Experimental Procedure for the Synthesis of Cycloadduct 18: To a solution of pyranone acetate 17 (0.1g, 0.27 mmol) in CH₃CN (1.5 mL) was added Et₃N (0.15 mL) at r.t. The reaction mixture was heated at reflux for 6 h. after being cooled to 25 °C, the solvent was evaporated under reduced pressure and the residue was purified by flash chromatography to afford the cycloadduct 18 (0.70 g, 83%). Mp 148-150 °C, [α]_D ²⁵ -183.3 (c 0.42, CHCl₃). ¹H NMR (400 MHz, CDCl₃): δ = 7.22 (dd, J = 9.6, 4 Hz, 1 H), 5.97 (d, J = 9.6 Hz, 1 H), 5.0 (m, J = 6.4, 3.2 Hz, 1 H), 4.93 (dd, J = 4.8, 4 Hz, 1 H), 4.64 (m, 2 H), 2.20-1.87 (m, 5 H), 2.1 (s, 3 H), 1.56 (s, 3 H), 1.40 (s, 3 H). ¹³C NMR (100 MHz, CDCl₃): δ = 196.3, 170.0, 151.9, 125.3, 109.5, 83.7, 72.9, 72.8, 72.0, 70.6, 37.8, 35.3, 27.8, 26.2, 24.9, 21.1. HRMS calcd for C₁₆H₂₀O₆: 308.1260 (M⁺). Found: 308.1271.
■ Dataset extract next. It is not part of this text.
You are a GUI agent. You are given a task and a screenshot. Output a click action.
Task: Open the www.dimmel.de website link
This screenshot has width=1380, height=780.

Crystal Data of 18: C₁₆H₂₀O₆, M = 308.32, crystal size 0.30 × 0.30 × 0.15 mm, monoclinic, a = 9.5590 (6), b = 8.8780 (9), c = 10.2790(7) Å, U = 796.40 (11) Å³, T = 293 (2) K, space group P21, Z = 2, m = 0.098 mm^-1, 1311 reflections measured, 1311 unique (R _int = 0.0000). The final R indices [I>2σ (I)] R1 = 0.0404, wR2 = 0.0880, R indices (all data) R1 = 0.0586, wR2 = 0.1058. Details of the crystal structure determination (deposition number CCDC 212708) may be obtained free of charge on application to CCDC, 12 Union Road, Cambridge CB21EZ, UK [Fax: +44(1223)336033; E-mail: deposit@ccdc.cam.ac.uk].